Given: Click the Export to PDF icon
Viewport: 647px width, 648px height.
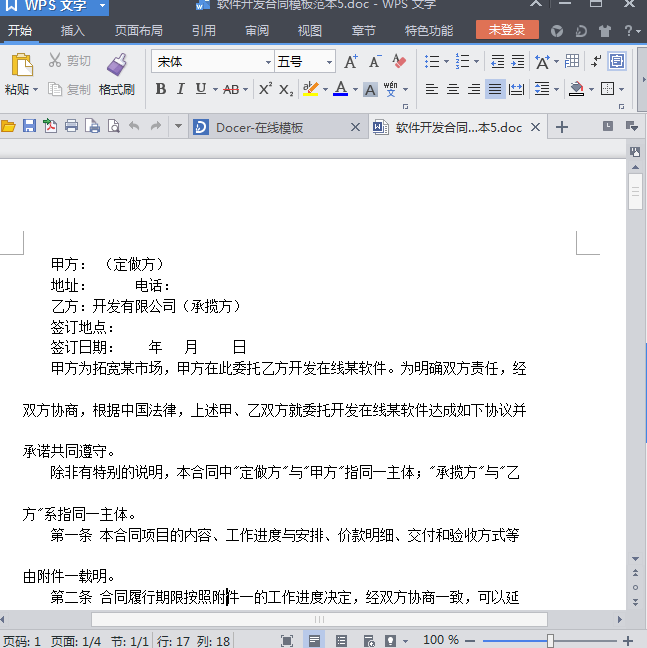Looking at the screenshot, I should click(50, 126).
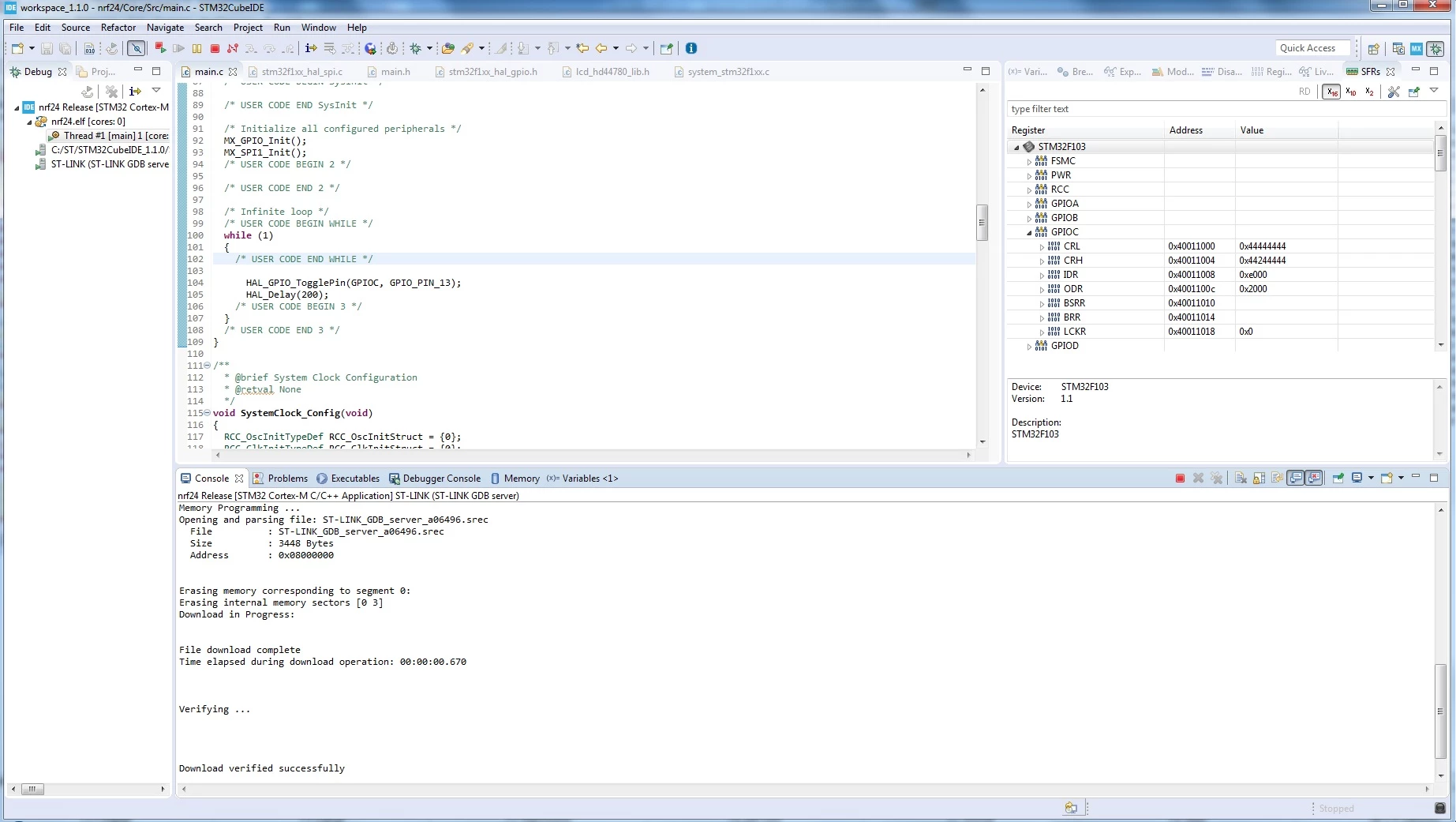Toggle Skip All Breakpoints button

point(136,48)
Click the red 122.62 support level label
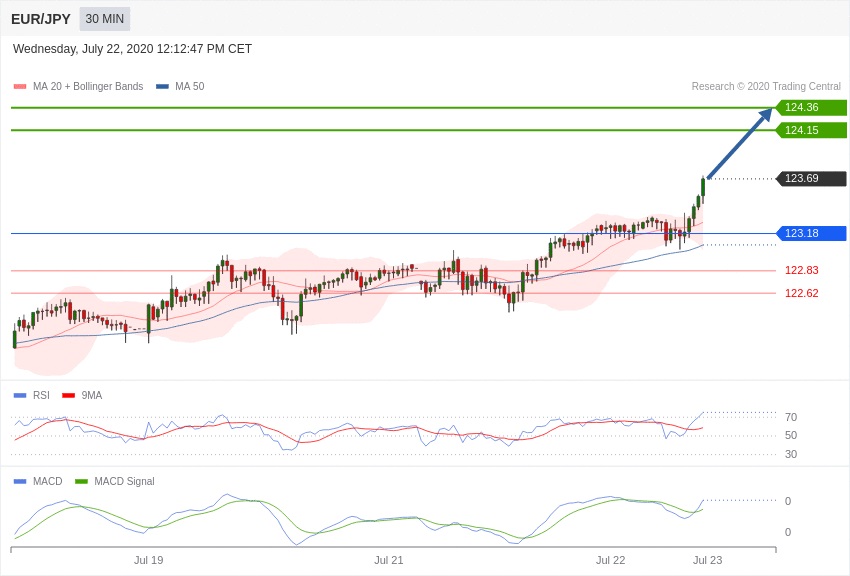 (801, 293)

→ **YOUR INSTRUCTIONS**: Copy out all the records exactly, excluding pictures.

→ **EXERCISE OUTPUT**:
Given: Click the Export to PDF icon
Viewport: 647px width, 648px height.
Looking at the screenshot, I should click(50, 126).
Toggle Skip All Breakpoints button

point(136,48)
Click the red 122.62 support level label
 (801, 293)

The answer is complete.